A Country for Old Men: On the US Election II

This writer can recall a Kamala shill saying in an interview a year or two ago that Harris had had many accomplishments as VP, though he declined to name a single one. Her office had a culture of bullying, that was one thing that did become public knowledge about her. As the sudden candidate, she benefitted from Biden’s campaign transferring to her en masse; Macdara cannot accept the argument that she had to be the candidate because of money donated to a campaign with her name attached to it—it could not be beyond the ability of the party to have made the necessary calls to get donors to transfer money to whomever else was made candidate instead. Harris’s huge campaign fund demonstrates that people were keen to donate to a non-Trump candidate (even her). One could argue that it was inertia that caused them to choose her, but it was an inertia brought about by a fear that the Left might stage a coup if the party undertook any kind of democratic process. The party lacked the discipline that would have prevailed upon her to stand aside at the same time as Biden for family reasons, perhaps, or a health scare; they utterly lacked the will to assess who could actually beat Trump, and get them at the head of the ticket. There is no institutional memory of Tammany, no ability to get things done.

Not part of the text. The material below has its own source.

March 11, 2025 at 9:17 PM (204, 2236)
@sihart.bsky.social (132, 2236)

Of course Macdara’s take is that all that was required was that the Liberal Right field a candidate; it was not necessary for her to win, it was only a structural requirement of Capitalism in its current mode that there be an apparent Opposition. This is why there was no pause for this Loyal Opposition—a useful phrase from English managed democracy—to choose a strong candidate; that was not their concern, they merely needed a person to run. By way of proof: ask yourself, reader, if it is thinkable that whatever fightback the Democrats undertake will be led by Harris? No. If the lazy directionless Democratic wing of the Establishment does fight back, it will not be under the woman who got seven million votes less than Biden did in 2020. She is spoken of entirely in the past tense. She was a fleeting phenomenon, associated with a few confusing memes that were mistaken as proof of mass public enthusiasm.